▶ [TEXT EXCERPT]
+ + + + +

When I don't have anything really compelling to say (do I ever?), I can always talk about food. It's one of my favorite subjects.
A Sunday evening supper routine at my house these days is chicken and rice, a dish that has evolved slowly over the last couple of years. I like it because you don't really need a recipe to make it, just some general guidelines. I like to tinker in the kitchen, and this presents endless possibilities.
It actually started, believe it or not, in an apple pie class I took a couple of years ago at the local vo-tech. I love pie. Don't mind making them, except I do have pastry issues. Never could seem to get the crust quite right. So I thought the class might offer some help with that problem.
After we made our pies that night and put them in the oven, the teacher started talking about the pastry recipe we'd made, and good ways to adapt it to other uses. Because Thanksgiving was on the horizon, he mentioned that a good way to use up all that leftover turkey was to make a turkey pot pie. A batch of pastry, a couple cans of Cream of Mushroom soup, a can or two of Veg-All and some turkey are all ya need, he said.
Well, I don't like mushrooms, and am fundamentally opposed to putting anything biologically related to athletes foot (both mushrooms and athletes foot are fungi) in my mouth. And I'm not much of a Veg-All man, either. The problem with canned mixed veggies is that the carrots taste like carrots. And the potatoes taste like carrots. And the peas taste like carrots. You get the picture.
But the discussion did get me thinking. The same concept could just as easily be used for chicken pot pie. Sub chicken for turkey, use the Cream of Chicken soup and buy individual cans of the veggies of your choice, and you're on your way. So I started with large casserole dishes of chicken pot pie, complete with a pastry top crust brushed with a little egg yolk and water just before baking to give it that wonderful brown color when baked. Now, if you're wanting a shiny surface on your pastry, you'd brush a little egg white and water on your pastry instead.
Later, I'd do chicken pot pies in little individual serving dishes with top and bottom pastry. The advantage there is that you can customize the pie to the consumer. My geezers like onions. I don't. With the individual pies, you can lay a slice on onion somewhere between the crusts, or drop in some little pearl onions with the soup and veggies, and the onion lovers are happy. Don't like peas? Leave 'em out of your pie, put them in everyone else's.
As for the chicken, you can buy some breasts, cook 'em and dice 'em up. Or, better yet, if you live near a Wal-Mart SuperCenter like I do, go buy one of Wal-Mart's rotisserie chickens already cooked. $4.88 gets you a cooked whole chicken, and all you have to do is take the meat off the bones. I'm all about convenience.
While I still make pastry now and then for pot pie, the meal evolved away from the crust as a time-saver, and now includes rice instead. Ladling some of the "filling" for the pie over plain old white rice works just fine, but take a walk on the wild side. Try cooking your white rice in chicken broth instead of water. Yum. Or, use brown rice or a wild rice blend.
Now I use a wild rice blend. It's a bit more expensive, but adds to the flavor possibilities. Since most wild rice has a nutty kind of flavor, go ahead and toss some nuts into the rice. Slivered almonds work great, but I suppose black walnuts or pecans would be just as good. Never had a pine nut that I recall, but I might try those one of these days. This last Sunday, I explored even more, adding some cooked barley and dried cranberries to the wild rice. Barley is kinda nutty-flavored too. It's very cheap, stretches the rice if you need to, gives you a contrasting shape in your rice bed, and is high in antioxidents and soluble fiber, I'm told. Dried cranberries are GREAT in rice dishes. I suppose raisins would be good too, if you're into those. As soon as pomagranites are in season again, I'll try it with that. If you don't own a rice cooker, buy one. You'll love it.
Anyway, chicken and rice makes a great meal. And it's cheap. You can feed a family of four for $10-12, and that includes the $4.88 Wal-Mart chicken. Give it a try.

+ + + + +

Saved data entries
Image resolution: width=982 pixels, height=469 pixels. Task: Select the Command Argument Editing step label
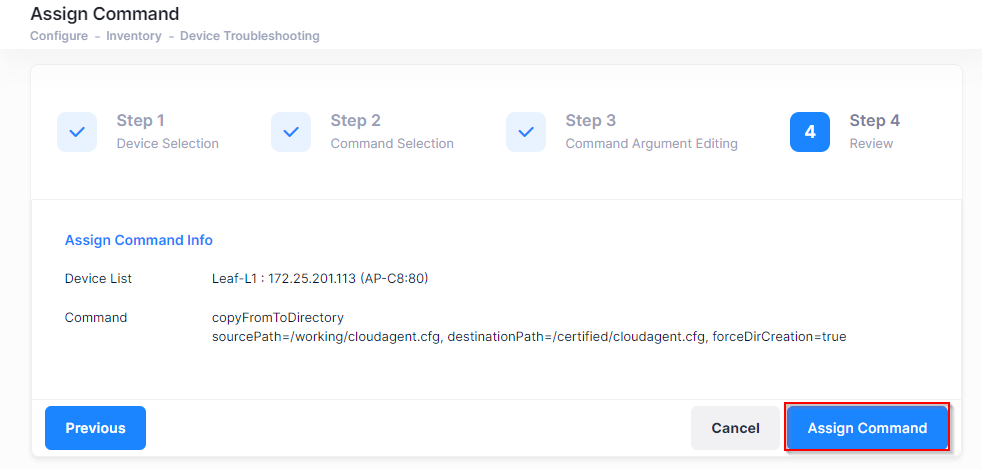651,144
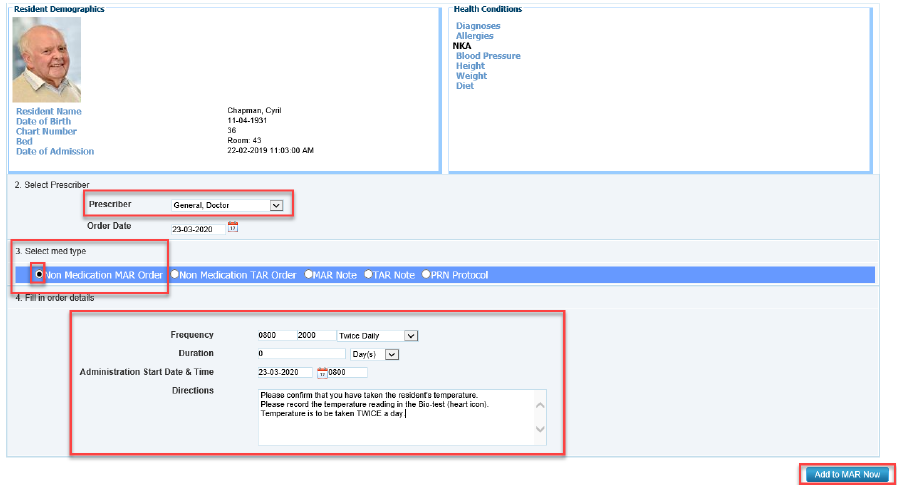
Task: Open the Order Date calendar picker
Action: [233, 227]
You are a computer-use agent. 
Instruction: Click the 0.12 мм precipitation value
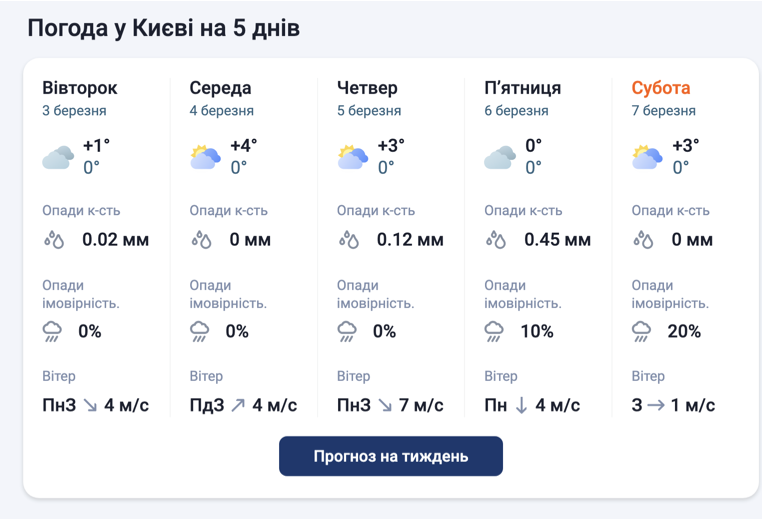(x=410, y=240)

+ + + + +

▶ [WHAT THE TASK ASKS] According to the chicken-and-rice text, what does a Wal-Mart rotisserie chicken cost?

▶ [ANSWER SECTION] $4.88